Within the material below, transcribe exactly the lines from the one holding "Open COLLABORATIONS in the sidebar" through the one holding "This screenshot has width=1308, height=665.", keeping both ends and skipping the rest.
START Task data
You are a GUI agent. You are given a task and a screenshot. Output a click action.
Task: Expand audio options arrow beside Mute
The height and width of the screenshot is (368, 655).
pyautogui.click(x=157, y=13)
END Task data
START Task data
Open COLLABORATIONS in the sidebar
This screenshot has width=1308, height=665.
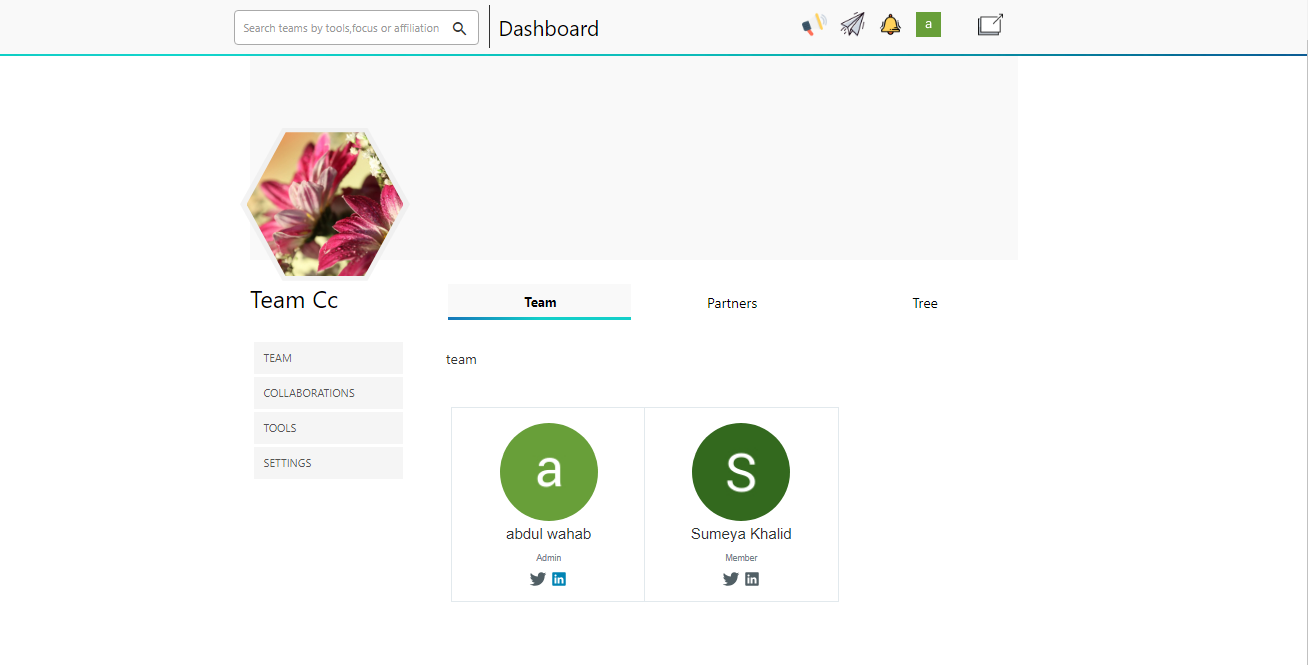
END Task data
• Your response:
Open COLLABORATIONS in the sidebar
This screenshot has width=1308, height=665.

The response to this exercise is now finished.